__Exercise requirements__.
All records that follow are to be restated exactly.

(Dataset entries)

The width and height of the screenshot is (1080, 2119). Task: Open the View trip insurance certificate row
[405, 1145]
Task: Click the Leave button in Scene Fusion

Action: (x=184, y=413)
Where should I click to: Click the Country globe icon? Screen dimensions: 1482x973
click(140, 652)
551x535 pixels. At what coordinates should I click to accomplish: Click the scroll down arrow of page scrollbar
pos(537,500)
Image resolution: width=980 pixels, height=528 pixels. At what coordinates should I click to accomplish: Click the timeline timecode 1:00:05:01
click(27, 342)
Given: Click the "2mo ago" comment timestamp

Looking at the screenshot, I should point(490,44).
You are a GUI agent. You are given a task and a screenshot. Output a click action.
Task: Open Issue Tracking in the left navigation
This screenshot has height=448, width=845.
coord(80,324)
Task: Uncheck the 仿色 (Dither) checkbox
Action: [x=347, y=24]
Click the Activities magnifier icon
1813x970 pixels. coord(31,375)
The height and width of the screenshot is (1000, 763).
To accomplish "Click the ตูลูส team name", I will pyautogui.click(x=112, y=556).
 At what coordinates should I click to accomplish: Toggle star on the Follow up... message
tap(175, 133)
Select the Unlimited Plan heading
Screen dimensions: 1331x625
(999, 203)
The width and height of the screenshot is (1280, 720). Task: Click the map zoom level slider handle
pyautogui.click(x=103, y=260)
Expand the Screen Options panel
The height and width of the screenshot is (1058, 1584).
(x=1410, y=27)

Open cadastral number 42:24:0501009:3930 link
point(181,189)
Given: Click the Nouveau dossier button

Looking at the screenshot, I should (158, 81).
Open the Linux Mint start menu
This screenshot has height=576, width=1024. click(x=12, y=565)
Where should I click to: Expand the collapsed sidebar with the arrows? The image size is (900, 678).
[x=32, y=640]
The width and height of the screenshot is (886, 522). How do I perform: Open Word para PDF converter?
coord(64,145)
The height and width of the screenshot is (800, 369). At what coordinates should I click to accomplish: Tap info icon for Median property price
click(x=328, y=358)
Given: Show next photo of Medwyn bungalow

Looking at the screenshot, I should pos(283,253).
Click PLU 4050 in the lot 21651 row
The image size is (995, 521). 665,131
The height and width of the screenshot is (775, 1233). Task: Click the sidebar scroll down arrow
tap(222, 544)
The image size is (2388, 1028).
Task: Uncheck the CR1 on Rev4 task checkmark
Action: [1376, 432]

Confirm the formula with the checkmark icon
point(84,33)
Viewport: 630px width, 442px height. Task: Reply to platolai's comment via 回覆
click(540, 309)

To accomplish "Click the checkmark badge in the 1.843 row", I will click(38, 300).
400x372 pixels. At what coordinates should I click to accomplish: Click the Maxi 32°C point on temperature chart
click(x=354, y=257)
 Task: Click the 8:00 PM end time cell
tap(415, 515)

__Task result__.
The width and height of the screenshot is (1080, 2119). Task: Open the View trip insurance certificate row
[405, 1145]
Task: Click the Leave button in Scene Fusion

Action: (x=184, y=413)
Where should I click to: Click the Country globe icon? Screen dimensions: 1482x973
click(140, 652)
551x535 pixels. At what coordinates should I click to accomplish: Click the scroll down arrow of page scrollbar
pos(537,500)
Image resolution: width=980 pixels, height=528 pixels. At what coordinates should I click to accomplish: Click the timeline timecode 1:00:05:01
click(27, 342)
Given: Click the "2mo ago" comment timestamp

Looking at the screenshot, I should point(490,44).
You are a GUI agent. You are given a task and a screenshot. Output a click action.
Task: Open Issue Tracking in the left navigation
This screenshot has height=448, width=845.
coord(80,324)
Task: Uncheck the 仿色 (Dither) checkbox
Action: [x=347, y=24]
Click the Activities magnifier icon
1813x970 pixels. coord(31,375)
The height and width of the screenshot is (1000, 763).
To accomplish "Click the ตูลูส team name", I will pyautogui.click(x=112, y=556).
 At what coordinates should I click to accomplish: Toggle star on the Follow up... message
tap(175, 133)
Select the Unlimited Plan heading
Screen dimensions: 1331x625
(999, 203)
The width and height of the screenshot is (1280, 720). Task: Click the map zoom level slider handle
pyautogui.click(x=103, y=260)
Expand the Screen Options panel
The height and width of the screenshot is (1058, 1584).
(x=1410, y=27)

Open cadastral number 42:24:0501009:3930 link
point(181,189)
Given: Click the Nouveau dossier button

Looking at the screenshot, I should (158, 81).
Open the Linux Mint start menu
This screenshot has height=576, width=1024. click(x=12, y=565)
Where should I click to: Expand the collapsed sidebar with the arrows? The image size is (900, 678).
[x=32, y=640]
The width and height of the screenshot is (886, 522). How do I perform: Open Word para PDF converter?
coord(64,145)
The height and width of the screenshot is (800, 369). At what coordinates should I click to accomplish: Tap info icon for Median property price
click(x=328, y=358)
Given: Show next photo of Medwyn bungalow

Looking at the screenshot, I should pos(283,253).
Click PLU 4050 in the lot 21651 row
The image size is (995, 521). 665,131
The height and width of the screenshot is (775, 1233). Task: Click the sidebar scroll down arrow
tap(222, 544)
The image size is (2388, 1028).
Task: Uncheck the CR1 on Rev4 task checkmark
Action: [1376, 432]

Confirm the formula with the checkmark icon
point(84,33)
Viewport: 630px width, 442px height. Task: Reply to platolai's comment via 回覆
click(540, 309)

To accomplish "Click the checkmark badge in the 1.843 row", I will click(38, 300).
400x372 pixels. At what coordinates should I click to accomplish: Click the Maxi 32°C point on temperature chart
click(x=354, y=257)
 Task: Click the 8:00 PM end time cell
tap(415, 515)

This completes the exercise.